Inflation remains an important backdrop. Consumer price growth has stayed above the central bank’s 2% target for 43 consecutive months. While that persistence supports the case for higher policy rates, it also magnifies the risk that elevated yields could further slow already fragile economic growth.
Fiscal Pressures Intensify
Rising yields translate directly into higher borrowing costs for the Japanese government, which carries the heaviest debt burden among advanced economies. Public debt stands at roughly 230% of gross domestic product, based on International Monetary Fund data. The fiscal strain is likely to grow as Prime Minister Sanae Takaichi advances the largest stimulus plan since the pandemic.

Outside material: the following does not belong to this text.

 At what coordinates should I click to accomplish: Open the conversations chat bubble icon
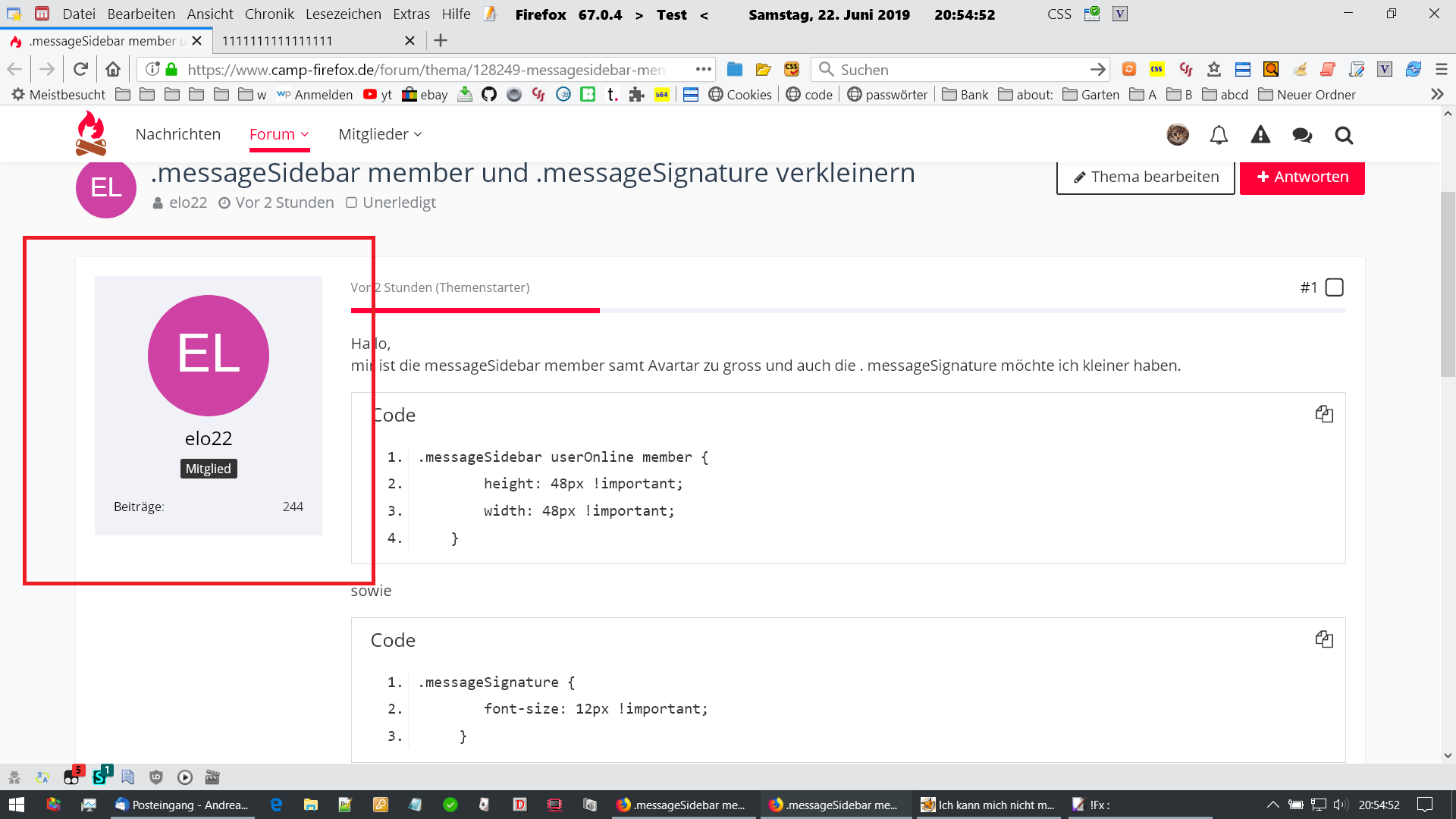tap(1302, 135)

The supplemental budget calls for issuing ¥11.7 trillion in new debt, an amount 1.7 times larger than that raised under the previous administration’s 2024 measure. Analysts warn that balancing support for households with efforts to stabilize long-term finances will become increasingly difficult if yields continue climbing.

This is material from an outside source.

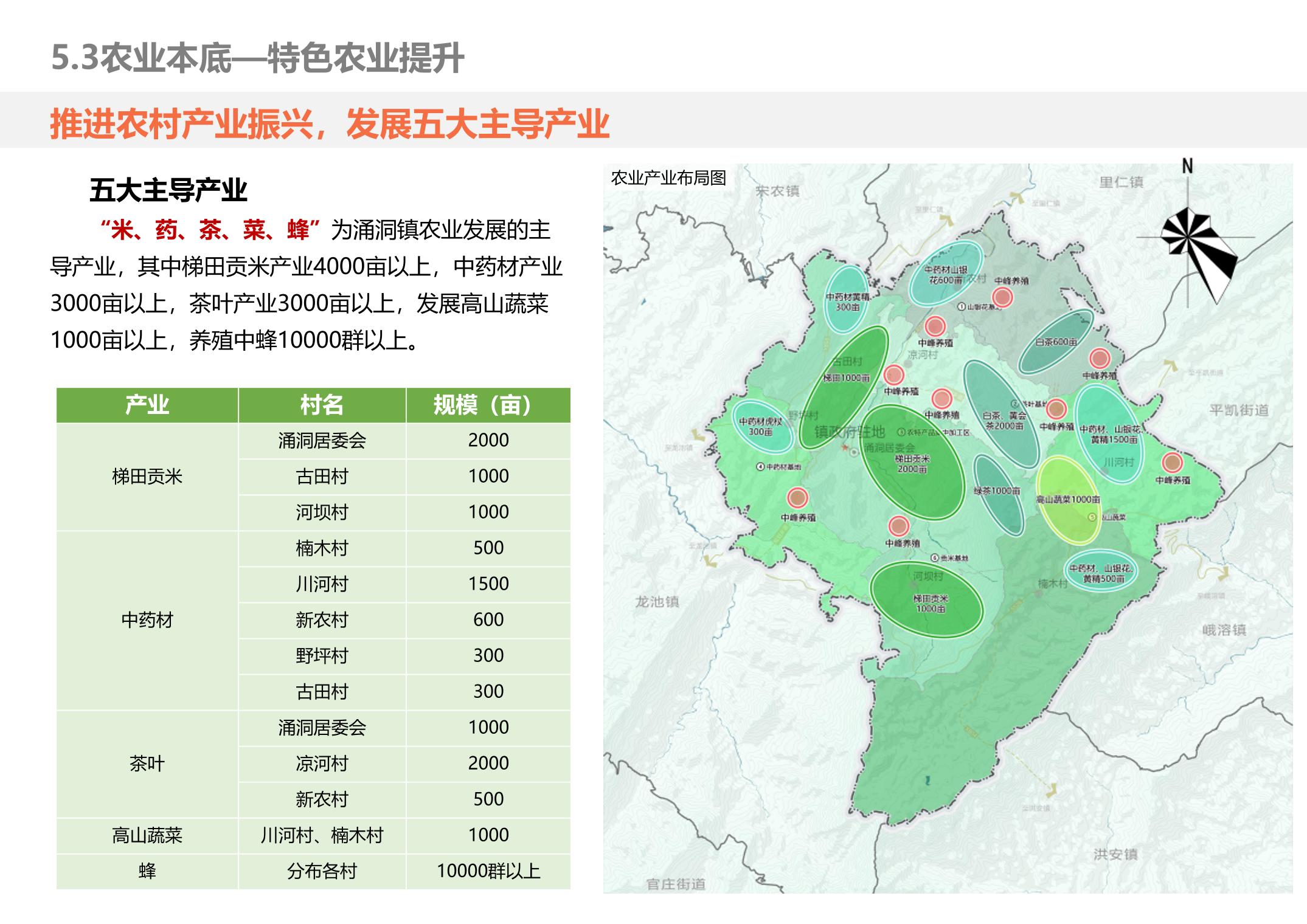Select the 白茶600亩 ellipse zone
Viewport: 1307px width, 924px height.
[x=1056, y=342]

Options Under Consideration
The central bank faces two principal choices:
- Maintain the current path of gradual rate hikes. Continuing to tighten could reinforce the BOJ’s inflation-fighting credentials but risks pushing yields even higher, potentially undermining growth and complicating debt servicing.
- Reintroduce bond-buying measures or cut rates. A return to quantitative easing or a revived yield cap would seek to restrain yields and protect growth, yet could weaken the yen and amplify imported inflation pressures.
Currency dynamics are central to the debate. A softer yen would raise the cost of energy and food imports, items that have already contributed to persistent price pressures. Conversely, a stronger yen driven by rising domestic yields could trigger an unwinding of yen-funded carry trades, creating market volatility both in Japan and abroad.
Carry Trade Risks Remain Contained for Now
In August 2024, a surprise rate hike by the BOJ combined with weak U.S. economic data prompted a rapid unwinding of leveraged positions financed in yen. Global equity markets sold off sharply, and the Nikkei 225 Index fell 12.4% in its worst single session since 1987. The episode underscored the potential for Japanese monetary shifts to reverberate far beyond Tokyo.
Market participants currently see a repeat of that turmoil as unlikely. Strategists at major asset managers note that structural demand from pension funds, life insurers, and tax-advantaged retail investment accounts continues to anchor Japanese holdings of foreign securities. From January through October 2025, Japanese investors were net buyers of ¥11.7 trillion in overseas bonds, far exceeding the ¥4.2 trillion purchased in all of 2024. Lower hedging costs expected from further Federal Reserve rate cuts could extend that trend, limiting large-scale repatriation.
Economic Outlook at a Crossroads
The broader economy shows mixed signals. Domestic consumption has cooled as wage gains lag inflation, yet corporate investment remains supported by a weaker currency and improved pricing power. The government’s stimulus plan aims to cushion households from rising living expenses while encouraging private-sector spending. Success will hinge partly on the trajectory of borrowing costs and the BOJ’s ability to manage them.
Market watchers widely expect the central bank to proceed cautiously at its upcoming policy meetings. Any move to raise the policy rate again would likely be accompanied by assurances on market stability, while renewed bond purchases could be calibrated to avoid perceptions of a full policy reversal. With inflation still above target and fiscal demands increasing, the margin for error is narrowing.
For now, the sharp rise in long-dated JGB yields serves as a clear signal that investors expect tighter conditions ahead. Whether the BOJ reinforces that expectation or seeks to temper it will shape not only Japan’s recovery but also global capital flows in the months to come.